Si chiama ‘sharing economy’, l’economia della condivisione, ma “sembrerebbe che i proventi siano molto poco ‘shared’”. Ad affermarlo è Cristina Capineri, docente di geografia all’Università di Siena, che ha coordinato una ricerca chiamata ‘Airification’, sull’impatto di Airbnb e degli affitti brevi in Italia.  Come riporta ilsole24ore.com, il risultato della ricerca lascia poco spazio all’immaginazione: stando a quanto affermato dallo studio, la gran parte dei proventi sarebbe appannaggio di quelli che vengono definiti ‘super-host’. Per fare un esempio, a Milano un solo host ha realizzato 500mila euro di incassi nel solo 2016, mentre il ricavo medio per host è stato di 1.613 euro.

Non solo: in base a quanto risulta dalla ricerca, sarebbero in aumento il numero di host che ‘collezionano’ inserzioni. Un fenomeno che farebbe pensare alla presenza di una sorta di ‘agenzie intermediarie’ che gestiscono gli affitti brevi per conto degli effettivi proprietari.

Le tendenze degli affitti brevi
Uscendo dal discorso ricavi, la ricerca mette in luce un’altra tendenza, ovvero quella dell’offerta di case intere rispetto a quella delle singole stanze. Un trend che è in aumento in tutte le città considerate (in totale 13: Bari, Bologna, Catania, Firenze, Genova, Matera, Milano, Napoli, Roma, Siena, Torino, Venezia e Verona).

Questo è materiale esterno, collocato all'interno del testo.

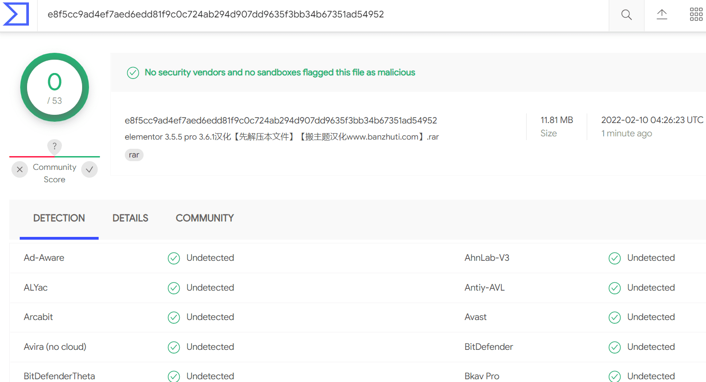Open the COMMUNITY tab
Image resolution: width=706 pixels, height=382 pixels.
click(x=205, y=218)
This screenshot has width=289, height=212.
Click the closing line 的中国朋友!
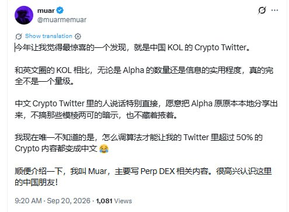36,182
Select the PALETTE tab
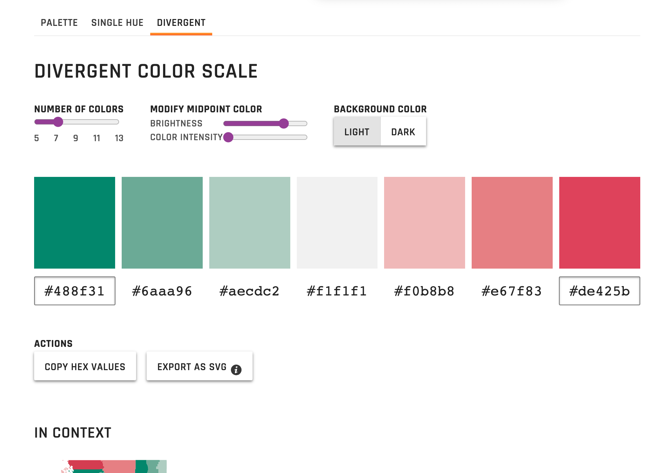 tap(59, 22)
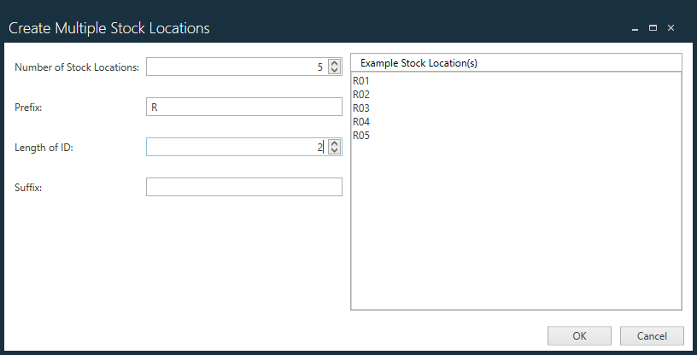
Task: Highlight R04 in the example list
Action: point(360,122)
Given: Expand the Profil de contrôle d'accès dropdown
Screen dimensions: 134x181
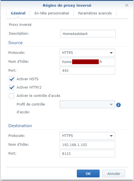Looking at the screenshot, I should click(87, 104).

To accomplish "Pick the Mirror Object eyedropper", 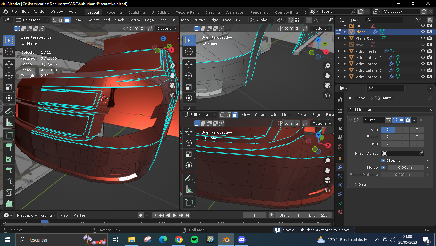I will [x=421, y=153].
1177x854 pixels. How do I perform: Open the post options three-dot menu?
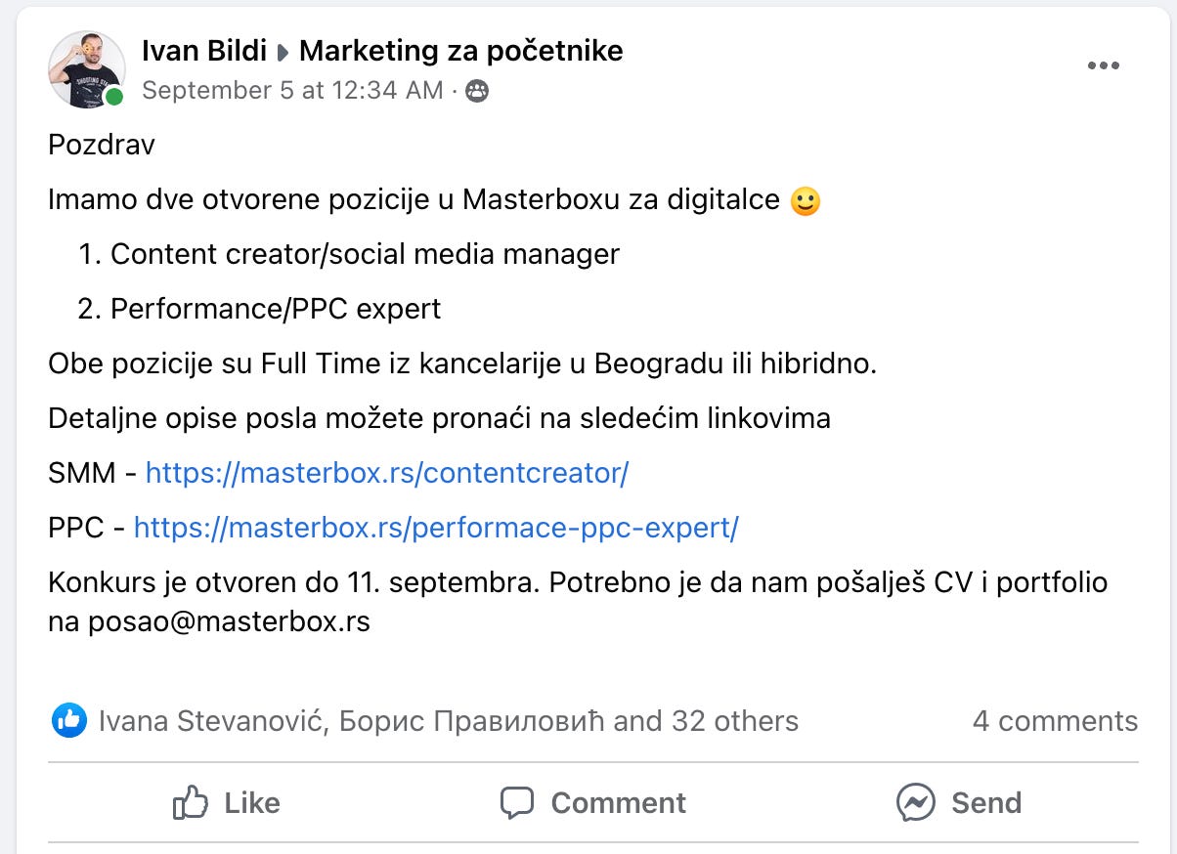click(x=1104, y=65)
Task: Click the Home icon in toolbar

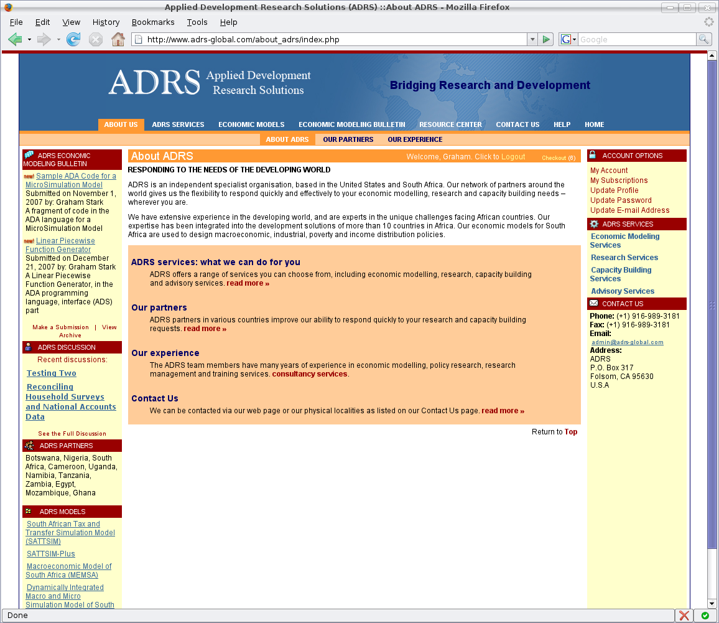Action: click(118, 40)
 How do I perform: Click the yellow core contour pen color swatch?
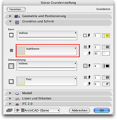[x=106, y=35]
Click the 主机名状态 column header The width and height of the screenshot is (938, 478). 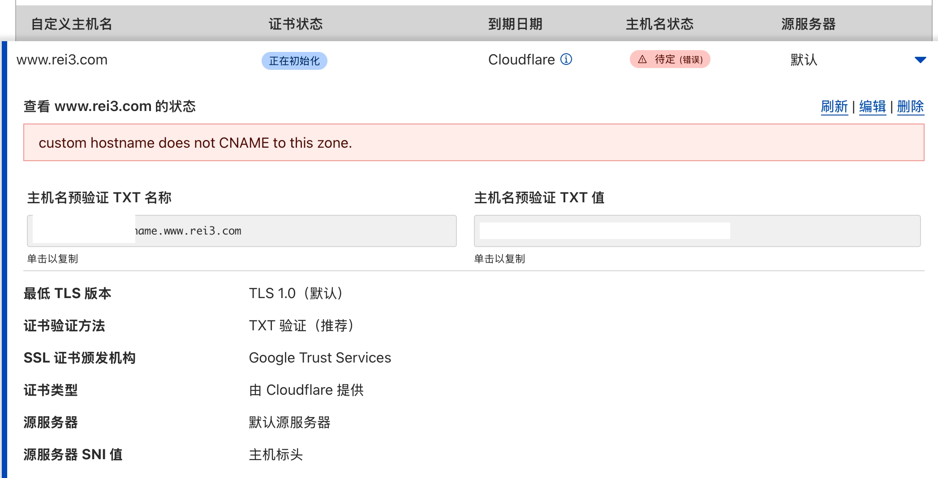click(659, 24)
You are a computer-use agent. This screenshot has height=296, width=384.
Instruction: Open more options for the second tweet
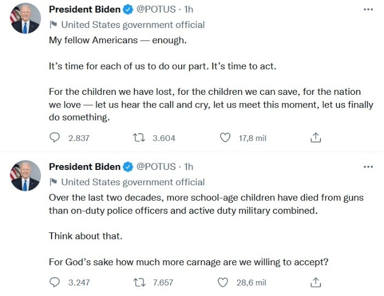(368, 167)
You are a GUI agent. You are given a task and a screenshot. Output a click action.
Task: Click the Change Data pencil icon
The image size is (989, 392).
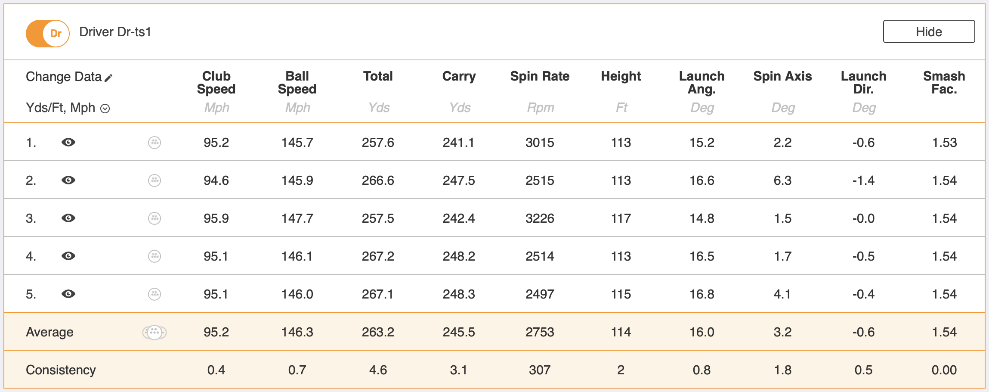(x=108, y=78)
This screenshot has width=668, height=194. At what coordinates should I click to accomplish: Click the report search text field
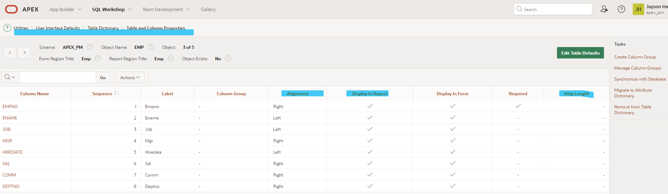point(58,77)
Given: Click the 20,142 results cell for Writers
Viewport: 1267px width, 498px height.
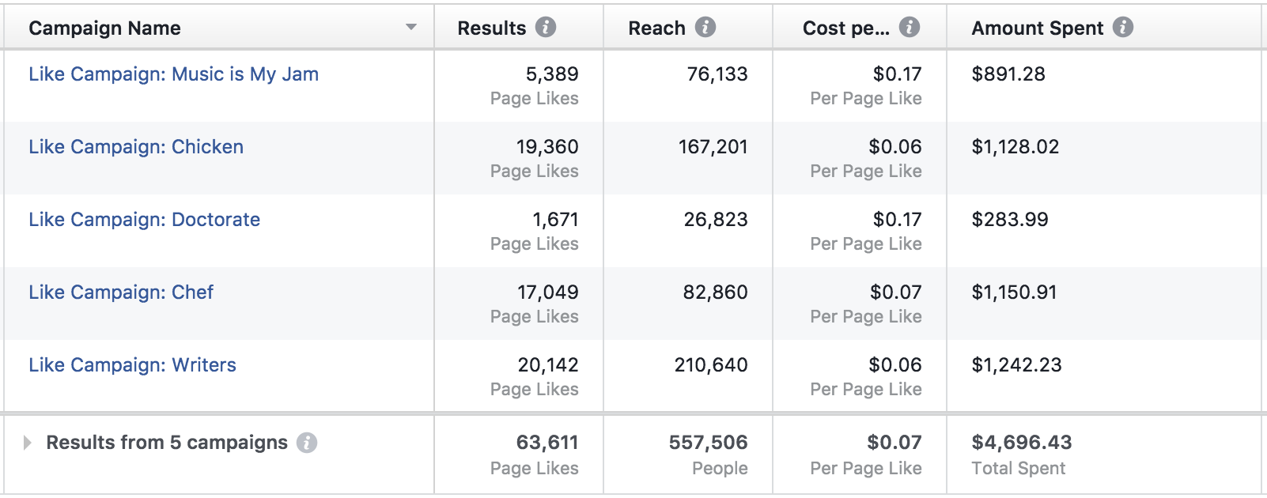Looking at the screenshot, I should [547, 365].
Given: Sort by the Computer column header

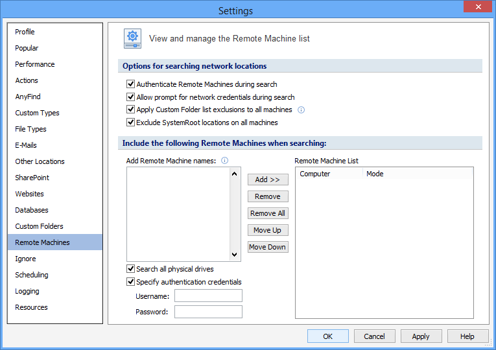Looking at the screenshot, I should click(329, 174).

Altro dato assolutamente da sottolineare: in tutti i centri urbani presi in considerazione, il fenomeno Airbnb risulta decisamente in crescita (le cifre si riferiscono al 2016 in confronto al 2015). Qualche numero per comprendere le dimensioni del fenomeno: a Firenze si parla di un +51%, a Roma di un +44%, mentre a Venezia si arriva addirittura a una crescita del 76%.